“I’m going to tell Hunt I’ve been sharing this apartment with you for the past four weeks.” Cas rolled over until he was crouched above her, and their gazes locked.
“Sharing the flat implies a harmless bit of adults cohabiting.” She looked away.
He wasn’t sure what she was asking, or saying.
She’d told him she was unavailable. That this was a fling. Even as he’d accepted her terms, he’d known it wasn’t a fling for him, but he’d been selfish enough to steal these weeks for himself.
It wasn’t enough anymore.
“I’ll wait for the questions, but Hunt’s known me since I was a kid. Says he can read me like a book.” He rubbed his nose against hers.
“He’ll hardly ask if you’re jumping my bones.”
“He’s more delicate in his questioning, but if he asks me if we’re having a relationship I’ll tell him the truth. He and I have a rhythm, so I’ll tell him.” He smiled. “I don’t regret a moment of the last month. Maybe making you spill your hot chocolate that first evening, but that’s all. Will you tell Anna?”
“Girls do it differently,” she said.
“You don’t waste time on small talk. Straight into the details.”
“I asked her to rate Hunter’s kisses.”
“What’s my rating?” He nuzzled her throat.
“Good.” She paused. “Heading toward great. Maybe stupendous. Can we talk about this tomorrow?”
Words to strike fear into a man’s heart.
He rolled to the side of the bed. “There’s not much point in pretending we’re casual acquaintances at tonight’s function after we shared our café kiss.”
Her insistence on this niggled as well. Cas didn’t plan to spend the night in her pocket. That wasn’t their style, but he didn’t want to pretend nothing had changed between them either.
“This is still a professional gathering.”
“What? And we’re not allowed to arrive together? What’s your problem, Beatriz?” Unless he was the only one with skin in the game, and she hadn’t changed her mind since they’d started this?

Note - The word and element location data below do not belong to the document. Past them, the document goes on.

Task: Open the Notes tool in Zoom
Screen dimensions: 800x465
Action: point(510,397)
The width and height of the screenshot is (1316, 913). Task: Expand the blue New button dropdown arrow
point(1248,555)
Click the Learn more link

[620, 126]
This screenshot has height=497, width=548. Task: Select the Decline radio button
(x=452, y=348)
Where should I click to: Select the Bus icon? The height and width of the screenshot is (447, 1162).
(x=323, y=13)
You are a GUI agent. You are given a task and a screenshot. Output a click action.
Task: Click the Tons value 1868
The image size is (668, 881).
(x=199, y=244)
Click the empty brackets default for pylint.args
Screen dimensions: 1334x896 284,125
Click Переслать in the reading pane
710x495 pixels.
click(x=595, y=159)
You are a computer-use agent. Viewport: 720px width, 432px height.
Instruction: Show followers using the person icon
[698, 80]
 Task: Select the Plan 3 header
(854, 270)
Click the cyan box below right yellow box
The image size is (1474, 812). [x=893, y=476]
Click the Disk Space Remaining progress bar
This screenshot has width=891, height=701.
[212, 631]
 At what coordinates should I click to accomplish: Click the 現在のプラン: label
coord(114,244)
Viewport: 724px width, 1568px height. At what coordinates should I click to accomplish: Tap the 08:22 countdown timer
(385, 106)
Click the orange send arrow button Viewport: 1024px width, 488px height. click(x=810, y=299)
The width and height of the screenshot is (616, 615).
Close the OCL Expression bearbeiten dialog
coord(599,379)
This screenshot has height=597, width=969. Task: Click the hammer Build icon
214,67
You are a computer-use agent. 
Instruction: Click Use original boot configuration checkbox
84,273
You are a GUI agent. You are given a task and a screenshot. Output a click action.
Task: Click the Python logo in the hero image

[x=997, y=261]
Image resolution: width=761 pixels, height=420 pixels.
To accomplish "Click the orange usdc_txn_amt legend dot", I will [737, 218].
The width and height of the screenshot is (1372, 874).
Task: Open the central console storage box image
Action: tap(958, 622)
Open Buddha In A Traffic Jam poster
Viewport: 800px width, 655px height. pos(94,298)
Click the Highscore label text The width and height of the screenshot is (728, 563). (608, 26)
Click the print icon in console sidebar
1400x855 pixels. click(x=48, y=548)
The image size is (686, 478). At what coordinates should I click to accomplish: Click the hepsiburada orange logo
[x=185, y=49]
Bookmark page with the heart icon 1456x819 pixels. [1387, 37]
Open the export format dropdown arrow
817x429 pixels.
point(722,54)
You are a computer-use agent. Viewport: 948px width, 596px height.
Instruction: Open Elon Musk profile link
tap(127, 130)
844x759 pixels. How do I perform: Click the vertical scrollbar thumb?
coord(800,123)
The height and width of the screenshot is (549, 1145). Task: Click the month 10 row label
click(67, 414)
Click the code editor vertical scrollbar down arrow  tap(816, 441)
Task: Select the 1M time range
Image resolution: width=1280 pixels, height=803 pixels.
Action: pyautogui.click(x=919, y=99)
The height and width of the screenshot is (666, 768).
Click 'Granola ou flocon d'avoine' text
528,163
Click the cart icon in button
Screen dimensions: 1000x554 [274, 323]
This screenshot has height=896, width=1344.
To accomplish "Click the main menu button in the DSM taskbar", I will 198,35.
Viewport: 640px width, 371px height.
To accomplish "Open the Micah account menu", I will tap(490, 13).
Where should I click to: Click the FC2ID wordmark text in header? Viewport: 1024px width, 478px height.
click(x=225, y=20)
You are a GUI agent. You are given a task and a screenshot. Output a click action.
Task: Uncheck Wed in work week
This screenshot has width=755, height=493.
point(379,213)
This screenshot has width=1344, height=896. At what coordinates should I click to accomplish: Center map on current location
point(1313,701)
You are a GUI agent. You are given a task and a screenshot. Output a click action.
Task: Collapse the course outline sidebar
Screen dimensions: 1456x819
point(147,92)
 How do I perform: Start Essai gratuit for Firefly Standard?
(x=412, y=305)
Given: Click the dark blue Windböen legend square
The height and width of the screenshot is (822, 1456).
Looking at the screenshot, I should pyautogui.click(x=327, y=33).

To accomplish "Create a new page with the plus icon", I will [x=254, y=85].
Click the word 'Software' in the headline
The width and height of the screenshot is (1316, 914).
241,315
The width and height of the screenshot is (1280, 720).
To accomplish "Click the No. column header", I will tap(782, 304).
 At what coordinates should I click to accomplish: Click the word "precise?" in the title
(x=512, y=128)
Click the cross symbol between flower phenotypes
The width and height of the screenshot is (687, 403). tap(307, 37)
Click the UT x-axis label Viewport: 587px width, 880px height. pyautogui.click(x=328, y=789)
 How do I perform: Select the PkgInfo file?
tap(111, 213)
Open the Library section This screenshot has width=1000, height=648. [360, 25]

“Jackson Smithers is going to be there.” She was rumpled from lovemaking, draped in a barely-there sheet and frowning.
“And? You’ll have to do better than that.”
“Martin was due to interview my intern Rachel this afternoon to ask about my backpack and whether anyone other than me touched it. Evidence to ensure that I won’t be working as Jackson’s personal lapdog.”
“You think Jackson will come gunning for you at the function?” Cas hadn’t considered that, and it explained some of Bea’s off mood. “He’d be mad to do it.”
“I don’t know. I’m trying to minimise damage.” She pushed off her side of the bed. “I’d better shower.”
“We could shower?” He waggled his eyebrows, but she didn’t bite. She was seriously rattled. “We play it your way.”To start.“But, I’ll drive us to the function. I’ll drop you a block away and sort out a park. We can decide how we’re getting home later.”
“Thank you.”
––––––––
It took longer thananticipated for Cas to find a parking spot, so it was close to twenty minutes before he walked into the ballroom of the luxury hotel atop the city’s remodelled historic sandstone post office—a ballroom now converted to an opulent conference venue. Cas stood near the entrance to survey the crowd. He knew about half the people present. Colleagues in his own and other companies, a number of existing clients, but it was his job to chat up the newcomers.
Forty minutes later, he was still circling. No one had asked him to his face if he and Beatriz were an item, but he’d seen a few glances slide from him to her, watched whispered conversations behind hands, a knowing smile exchanged. Al’ama. He’d kept his distance, behaved as he always did at these functions. She’d done the same.
He shouldn’t have shared their first kiss in the café. It had shifted her work dynamic, and prompted gossip neither of them was comfortable with. Especially not his very private Ms. Gomez.
A spur-of-the-moment decision on his part, prompted by her nervousness, her bewilderment at her boss’s betrayal, and his sudden lightbulb realisation that he’d always wanted to. He wasn’t sorry, because it had given them a new starting point. He wanted to kiss her now, to draw her close and whisper in her ear that none of the gossip mattered. What mattered was what they were starting to create.